* [PAGE EXCERPT]:
- - -
The HI Parkes All-Sky Survey (HIPASS) is a blind HI survey of the southern sky (

$\delta\le 0^\circ$ ), over the velocity range -1,200 to 12,700 km s^-1 (Staveley-Smith 1997). It therefore encompasses the Milky Way, the Magellanic Clouds, and the more distant Universe. The survey is conducted with the Parkes 64m radio telescope equipped with a multibeam receiver, a focal-plane array of 13 feeds set in an hexagonal grid. The spectrometer has 1024 channels for each polarisation and beam, with a channel spacing of 13.2 km s^-1. The survey is conducted by actively scanning the telescope in 8 $^{\circ}$ strips of declination, and displacing adjacent scans in RA such that sub-Nyquist sampling is achieved. The complete survey will scan the sky five times, with an effective integration time of $\sim 5$ minutes per sky point, corresponding to an rms brightness temperature sensitivity of $\sim 9$ mK. The data presented in this paper only incorporates the first set of scans (which still Nyquist sample the sky), corresponding to an rms sensitivity of $\sim 20$ mK.
- - -
* [RECORDS SUPPLIED]:
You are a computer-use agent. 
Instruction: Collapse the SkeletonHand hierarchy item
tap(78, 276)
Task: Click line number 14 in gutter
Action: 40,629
- - -
* [WHAT THIS EXERCISE ASKS]:
1/ Answer these from the HIPASS excerpt:
(a) How many feeds make up the multibeam receiver's focal-plane array?
(b) What channel spacing does the spectrometer have?
(c) How many times will the complete survey scan the sky?
2/ Can you reproduce every line of the records without any change?
The records are unrelated to the HIPASS excerpt.

* [OUTPUTS FOR THE TASKS]:
1/
(a) 13
(b) 13.2 km s^-1
(c) Five

2/
You are a computer-use agent. 
Instruction: Collapse the SkeletonHand hierarchy item
tap(78, 276)
Task: Click line number 14 in gutter
Action: 40,629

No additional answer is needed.